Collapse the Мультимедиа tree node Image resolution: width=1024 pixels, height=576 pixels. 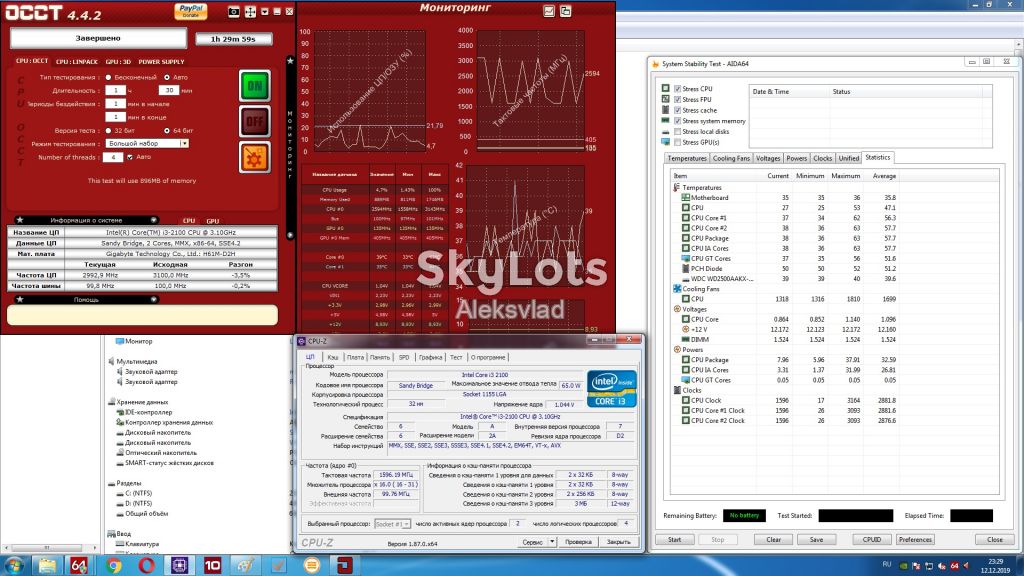(111, 361)
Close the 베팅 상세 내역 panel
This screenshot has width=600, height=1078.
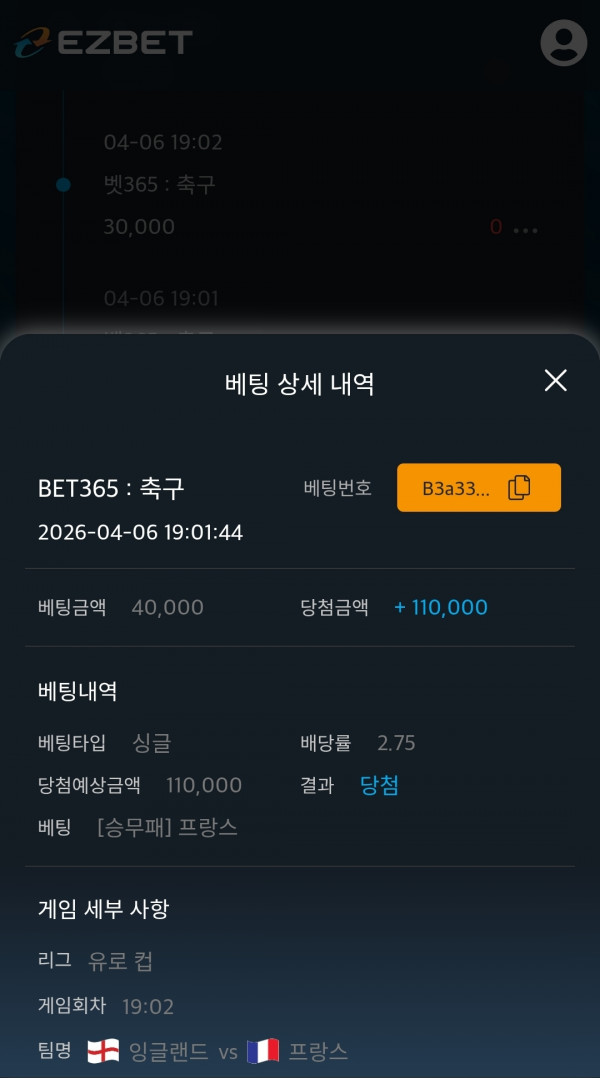click(x=555, y=380)
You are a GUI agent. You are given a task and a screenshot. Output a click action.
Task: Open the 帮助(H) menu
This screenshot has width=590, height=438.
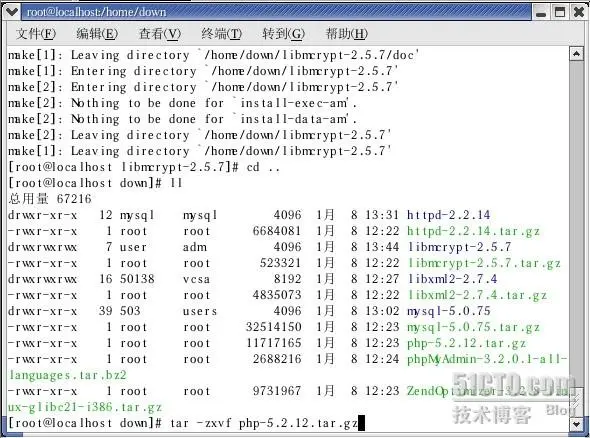[x=346, y=34]
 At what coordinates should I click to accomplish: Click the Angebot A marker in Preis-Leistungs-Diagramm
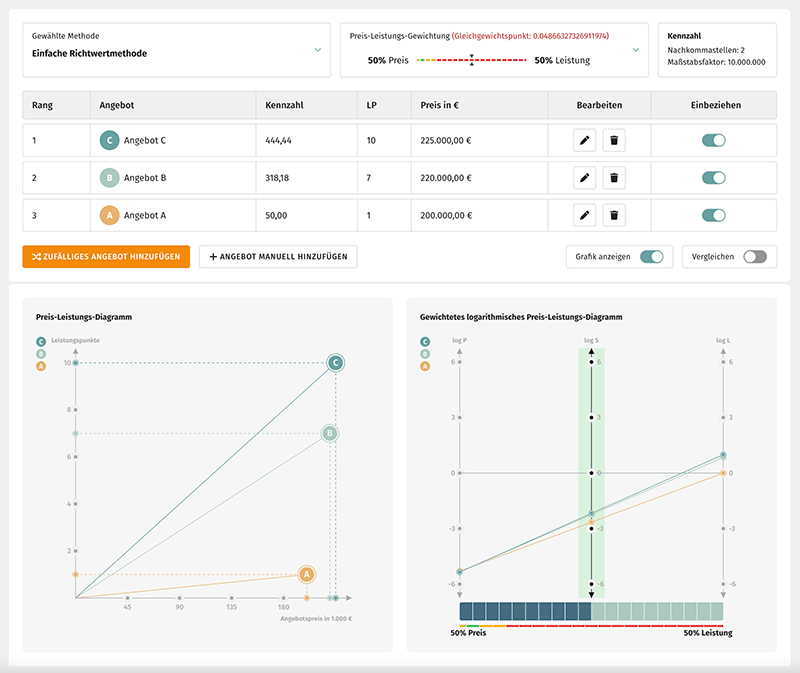(x=306, y=574)
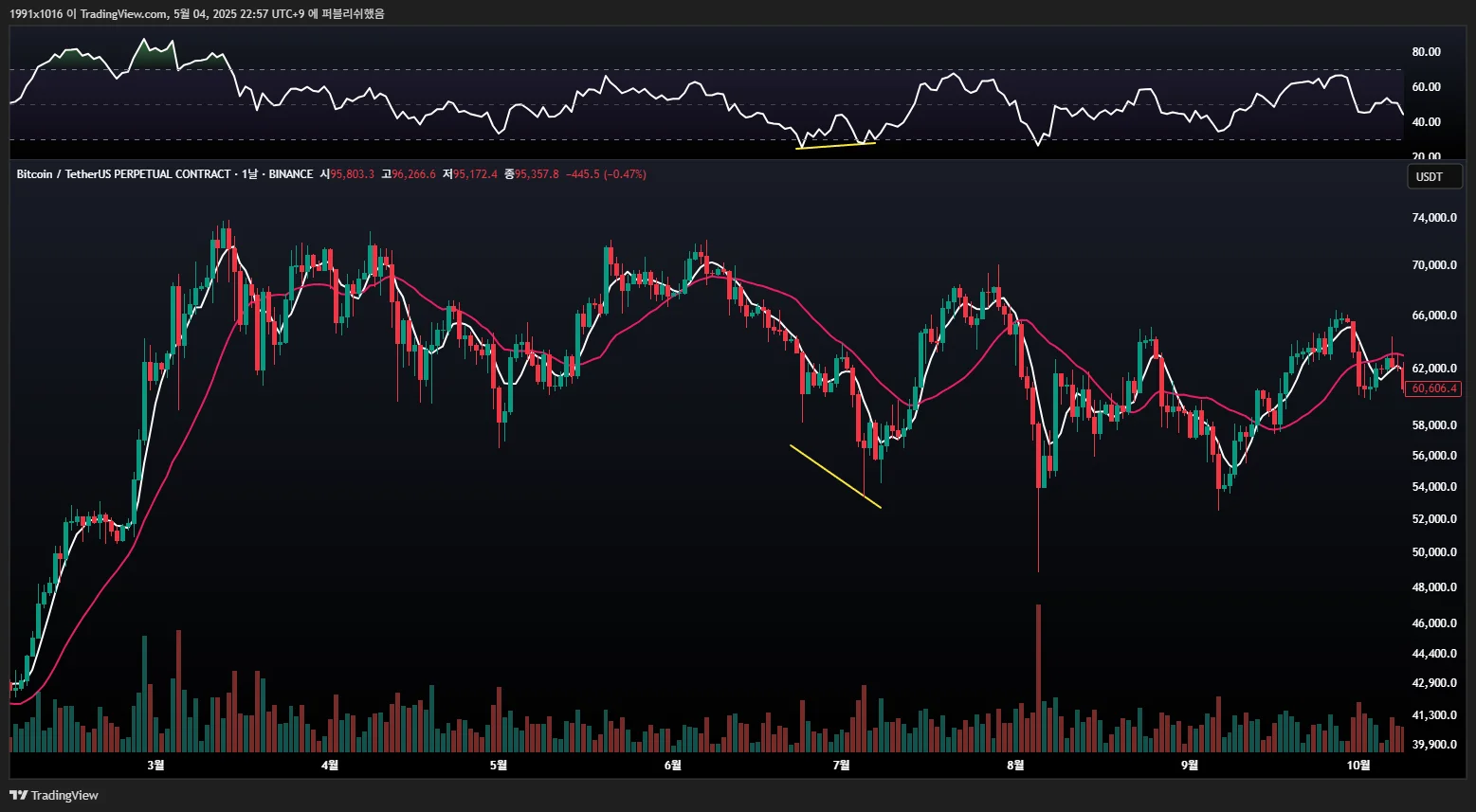Screen dimensions: 1476x812
Task: Click the 80.00 label on RSI scale
Action: pos(1427,52)
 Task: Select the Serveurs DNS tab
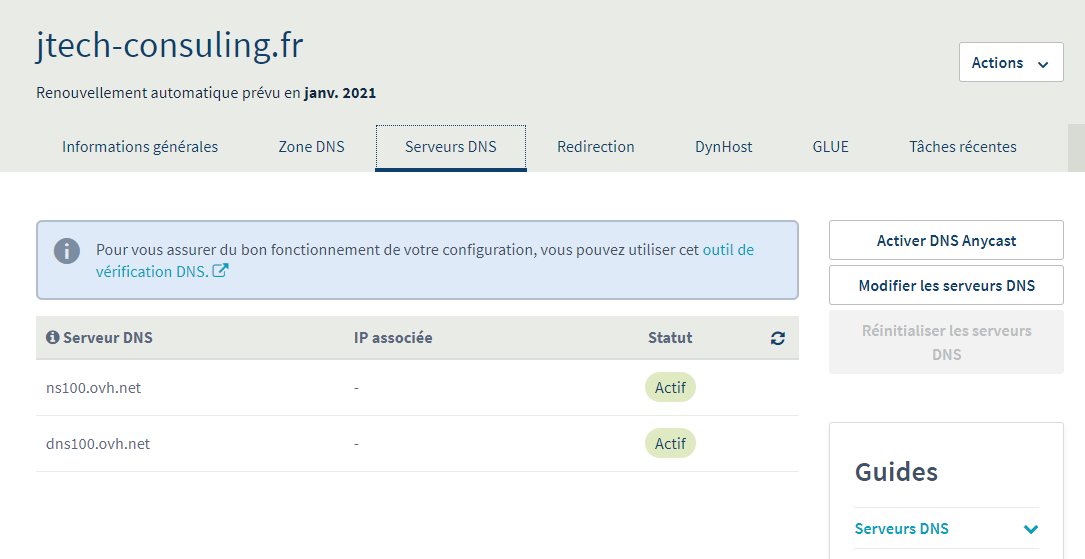click(x=451, y=147)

:: Task to complete ::
Reproduce the material word for word, beginning at the line that contains "Close the 베팅 상세 내역 panel" and continuing through the end of the material, with the pictures left out.

:: The reply ::
Close the 베팅 상세 내역 panel
This screenshot has width=600, height=1078.
click(x=555, y=380)
You are a GUI agent. You are given a task and a screenshot. Output a click action.
Task: Open the 帮助(H) menu
This screenshot has width=590, height=438.
[x=346, y=34]
 At what coordinates should I click to accomplish: Click the Angebot A marker in Preis-Leistungs-Diagramm
(x=306, y=574)
Screen dimensions: 1476x812
Task: Click the 80.00 label on RSI scale
Action: pos(1427,52)
 Task: Select the Serveurs DNS tab
click(x=451, y=147)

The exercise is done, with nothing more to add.